MAGENTA – Cinquanta più uno anni di vita da quel 23 maggio del 1970, giorno dell’inaugurazione. Una storia prestigiosa da ricordare, da ripercorrere e da consegnare alla Città, perché l’Ospedale ‘Fornaroli’, il ‘nostro’ Fornaroli, è stato e deve continuare ad essere – come affermato da più di uno degli addetti ai lavori in ambito medico, amministrativo e politico – un’eccellenza per Magenta e per il territorio.
La festa di compleanno si è svolta ieri, ultimo di novembre, al Teatro Lirico, altro luogo simbolo della Città, che ha visto una folta presenza di ospiti importanti, di volti di ‘camici bianchi’ e di tanti che, ciascuno nel proprio ruolo, hanno contribuito all’impresa di “passare da un piccolo ospedale periferico ad una struttura sanitaria all’avanguardia in grado di offrire prestazioni di livello europeo”, per citare Giorgio Cerati, di Fondazione degli Ospedali di Abbiategrasso, Cuggiono, Legnano , Magenta, ideatore e creatore del libro ‘I 50 anni dell’Ospedale di Magenta’ (cui hanno collaborato Comune di Magenta, Regione Lombardia ASST Ovest Milano e Pro Loco), presentato nel corso della serata (svoltasi con il patrocinio di Olivares Creative Evolution, Poliambulatorio Santa Crescenzia, Studio Mainini Associati, Rotary Club Magenta e Forno Cooperativo Ambrosiano), condotta da Arabella Biscaro.

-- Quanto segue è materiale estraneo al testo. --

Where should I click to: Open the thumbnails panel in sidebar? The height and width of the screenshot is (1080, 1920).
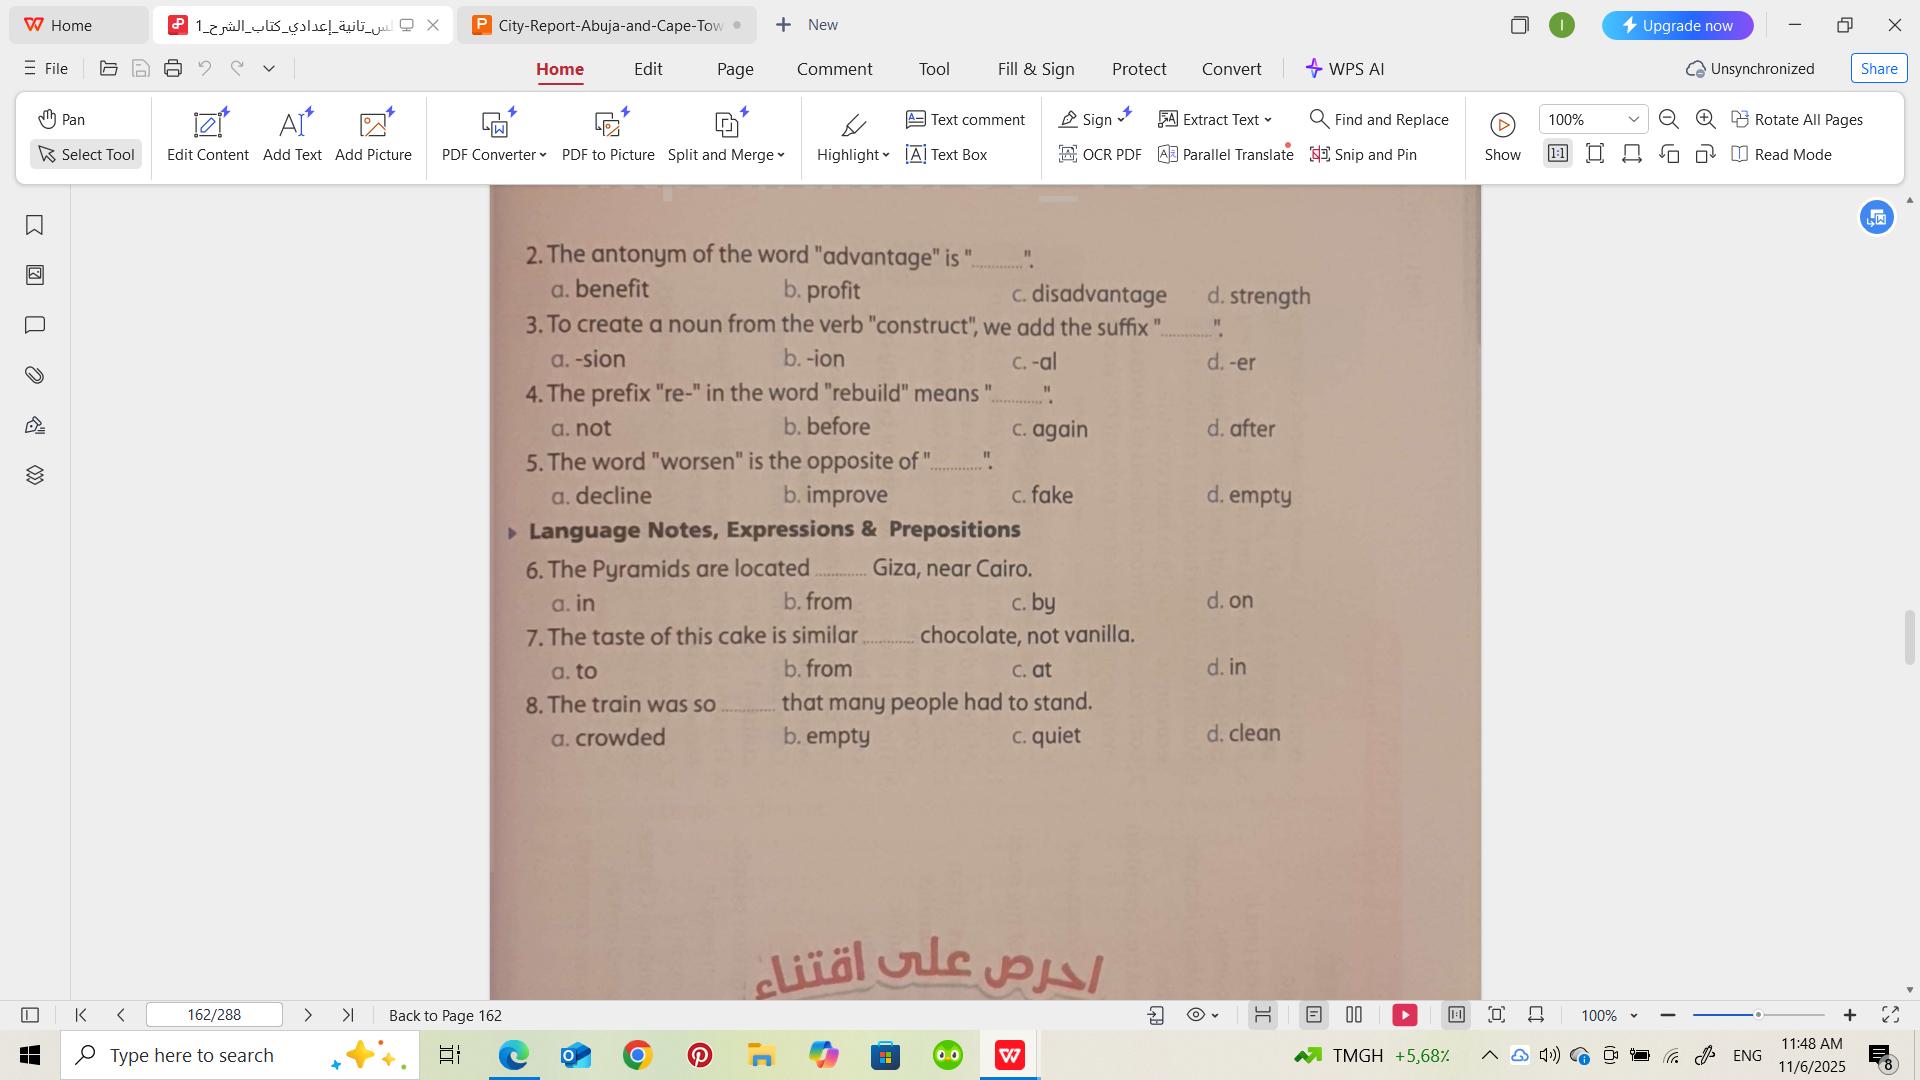coord(34,275)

Intervenuti anche, e non ultimi, numerosi ‘comuni’ cittadini che al proprio Ospedale hanno sempre voluto bene, a volte lamentandosene pure – come capita per ciò che sta a cuore – nei momenti più critici della storia del ‘Fornaroli’, uno per tutti, quando vi fu “il riordino del servizio sanitario regionale che incise sugli assetti organizzativi della rete ospedaliera dell’Est Ticino, portando il ‘Fornaroli’ in posizione defilata rispetto a quella vissuta fino a quel momento “, per citare quanto scrive Angelo Giuseppe Parmigiani, a lungo Capo Ripartizione del Personale. Confesso a questo punto la fatica del cronista nel fare sintesi delle parole ascoltate, dei nomi fatti,delle immagini proiettate sul fondo dello spazio scenico, delle letture – affidate ai ‘Cariotipi ‘ – delle testimonianze di chi ha lavorato e lavora al e per il ‘Fornaroli’, del contributo canoro offerto dal Coro Civico Città di Magenta con la proposta di famosi brani lirici. Ma non posso non scrivere della innegabile, intensa emozione che ha percorso la platea, della riconoscenza palpabile, della ribadita vicinanza di una comunità al proprio Ospedale, manifestatasi una volta ancora, di recente – lo ha sottolineato il Direttore Generale Fulvio Odinolfi – con il generoso contributo in occasione della raccolta fondi durante l’emergenza pandemica. Il ‘Fornaroli’ per i Magentini è qualcosa che va ben oltre il mero perimetro di una struttura. Né posso tralasciare quanto assicurato sia Luca Del Gobbo – con lui anche i Consiglieri lombardi Curzio Trezzani, Silvia Scurati e l’ex Assessore al Welfare Giulio Gallera – circa l’arrivo di nuovi fondi per il nosocomio, sia da Odinolfi.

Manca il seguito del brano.